Indian shares record first weekly loss in five weeks on hawkish Fed

FILE PHOTO: Bombay Stock Exchange (BSE) in Mumbai

By Sethuraman N R

BENGALURU (Reuters) - Indian shares closed lower on Friday to log their first weekly drop in five weeks amid fears that the U.S. Federal Reserve will continue its policy of aggressive rate hikes.

The benchmark S&P BSE Sensex .BSESN ended down 0.14% to 61,663.48 and NSE Nifty 50 index .NSEI dropped 0.2% to 18,307.65. They fell about 0.2% for the week.

Both indexes had gained more than 2% in the wake of relatively soft U.S. inflation data last week, which had rekindled bets for smaller rate hikes.

But they have dropped about 0.75% in the past two sessions as an increasing number of Fed officials fired warning shots on interest rates. World stocks were heading for a 1% loss on the week on Friday.
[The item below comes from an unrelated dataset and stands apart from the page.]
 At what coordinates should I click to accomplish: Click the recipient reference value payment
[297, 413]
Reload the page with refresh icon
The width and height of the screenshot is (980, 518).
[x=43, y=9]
"Indian markets are in the overbought zone. Geopolitical tensions and the Fed again being on the hawkish mode are keeping Asian markets under pressure and Indian markets under profit-taking zone," said Prashanth Tapse, vice president of research at Mehta Equities.

With corporate earnings mostly done, the markets will be trading sideways until the next Fed rate decision in early December, Tapse said.

St. Louis Fed President James Bullard and Minneapolis Fed Bank President Neel Kashkari batted for more rate hikes late on Thursday to tackle inflation.

The recent strength in Indian stocks is also down to foreign investors' participation.

They have purchased a net $3.52 billion worth of equities so far this month, compared with marginal withdrawals worth $0.52 million in October, Refinitiv data showed.

Among stocks, Bajaj Healthcare BAJH.NS surged as much as 7.5% after it completed the U.S. health regulator's pre-approval inspection of its facility in Gujarat, while Honda India Power HOND.NS hit a record high in a post-results rally.

The public sector bank index .NIFTYPSU rose 1.5%, while the auto index .NIFTYAUTO was a top drag, falling 1.2%.